Jacob Funk Kierkegaard’s latest on progress toward the formation of a European banking union is consistently interesting, with the most important point being that the don’t-call-it-a-precedent “bail-in” of creditors and depositors that we saw in Cyprus is fast becoming a real precedent. Under new rules from the European Commission “shareholders and junior bondholders must be written down before state aid can be granted to a bank” and after next year’s stress tests from the European Central Bank those rules will be the law of the land.

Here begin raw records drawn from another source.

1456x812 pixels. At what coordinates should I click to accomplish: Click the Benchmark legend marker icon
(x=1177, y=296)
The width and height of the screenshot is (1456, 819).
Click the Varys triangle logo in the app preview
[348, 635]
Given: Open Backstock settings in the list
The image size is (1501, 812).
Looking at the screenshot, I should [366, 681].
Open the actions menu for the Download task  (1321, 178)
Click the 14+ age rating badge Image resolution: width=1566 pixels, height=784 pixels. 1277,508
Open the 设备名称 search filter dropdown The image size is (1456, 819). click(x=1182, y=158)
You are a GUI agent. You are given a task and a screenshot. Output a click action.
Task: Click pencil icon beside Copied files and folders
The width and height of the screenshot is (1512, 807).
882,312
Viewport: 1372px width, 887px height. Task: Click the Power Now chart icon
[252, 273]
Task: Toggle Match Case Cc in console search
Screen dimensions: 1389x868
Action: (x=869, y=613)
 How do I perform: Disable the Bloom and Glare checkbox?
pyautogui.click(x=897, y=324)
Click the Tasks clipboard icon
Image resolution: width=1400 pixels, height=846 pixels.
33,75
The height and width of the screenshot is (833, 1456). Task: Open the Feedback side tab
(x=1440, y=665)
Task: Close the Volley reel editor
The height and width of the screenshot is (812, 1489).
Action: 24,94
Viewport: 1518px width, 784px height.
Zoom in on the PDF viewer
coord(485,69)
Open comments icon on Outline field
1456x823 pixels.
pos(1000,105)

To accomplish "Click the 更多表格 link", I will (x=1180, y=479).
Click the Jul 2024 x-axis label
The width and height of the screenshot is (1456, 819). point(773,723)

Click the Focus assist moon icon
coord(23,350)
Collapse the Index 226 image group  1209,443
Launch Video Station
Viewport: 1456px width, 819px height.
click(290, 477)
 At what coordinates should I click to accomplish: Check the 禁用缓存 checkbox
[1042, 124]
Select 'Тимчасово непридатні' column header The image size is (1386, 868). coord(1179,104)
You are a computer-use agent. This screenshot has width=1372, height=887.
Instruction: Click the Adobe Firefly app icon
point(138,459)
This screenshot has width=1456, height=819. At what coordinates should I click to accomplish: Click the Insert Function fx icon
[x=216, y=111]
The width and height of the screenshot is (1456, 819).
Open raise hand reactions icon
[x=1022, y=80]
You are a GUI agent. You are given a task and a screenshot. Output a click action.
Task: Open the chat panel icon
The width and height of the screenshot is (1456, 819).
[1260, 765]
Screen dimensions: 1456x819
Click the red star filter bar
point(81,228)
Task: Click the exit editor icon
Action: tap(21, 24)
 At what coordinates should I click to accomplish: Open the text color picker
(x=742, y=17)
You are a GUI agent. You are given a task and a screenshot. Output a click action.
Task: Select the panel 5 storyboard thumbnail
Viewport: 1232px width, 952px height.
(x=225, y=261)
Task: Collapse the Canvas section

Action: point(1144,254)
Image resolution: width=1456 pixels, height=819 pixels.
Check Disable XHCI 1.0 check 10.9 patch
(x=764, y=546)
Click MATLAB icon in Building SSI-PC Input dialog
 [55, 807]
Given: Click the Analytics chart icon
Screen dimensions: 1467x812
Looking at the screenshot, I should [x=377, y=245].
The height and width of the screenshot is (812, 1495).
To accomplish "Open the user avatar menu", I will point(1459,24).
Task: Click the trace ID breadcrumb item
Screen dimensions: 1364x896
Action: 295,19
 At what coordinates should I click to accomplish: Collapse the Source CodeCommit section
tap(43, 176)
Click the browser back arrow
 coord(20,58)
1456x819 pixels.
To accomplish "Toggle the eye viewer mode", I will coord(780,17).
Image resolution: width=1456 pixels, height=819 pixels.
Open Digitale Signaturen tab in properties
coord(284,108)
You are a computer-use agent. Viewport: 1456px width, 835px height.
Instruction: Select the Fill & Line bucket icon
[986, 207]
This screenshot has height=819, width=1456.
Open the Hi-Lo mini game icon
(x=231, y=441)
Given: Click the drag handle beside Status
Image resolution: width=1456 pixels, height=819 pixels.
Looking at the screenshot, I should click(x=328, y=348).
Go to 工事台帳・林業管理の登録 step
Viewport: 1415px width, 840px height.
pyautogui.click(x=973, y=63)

The important thing in the European Union is often who is actually empowered to do what, and the key thing here is that these rules are part of the Commission’s executive authority and so, in principle, the member states can’t block this action: “This is a potentially big deal!”
I’d go for more exclamation points. At the time, the key thing about Cyprus seemed to be that it was Cyprus and nobody really cared about Cyprus or what the government of Cyprus thought, did, said, or wanted. Starting next year, though, that kind of consideration theoretically won’t matter. National governments will be unable to rescue domestic banks without first doing writedowns of residual creditors:
One can argue that the European Union is introducing a rolling bail-in requirement ever higher up the creditor ranking—shareholders and junior bondholders later this summer and then senior bondholders and uninsured depositors in 2014. When the ECB conducts its bank stress test next year, any bank lacking capital must presumably first bail-in its shareholders and junior creditors before getting state aid. Bail-ins are thus certain to be part of the response to any credible new round of stress tests.
Now with this kind of thing it always remains to be seen if people will really follow through in the moment of crisis. But the bail-in trick was pulled in Cyprus without prompting the kind of continent-wide bank runs that some people were warning about, so that should embolden authorities to go after creditors more stringently in the future.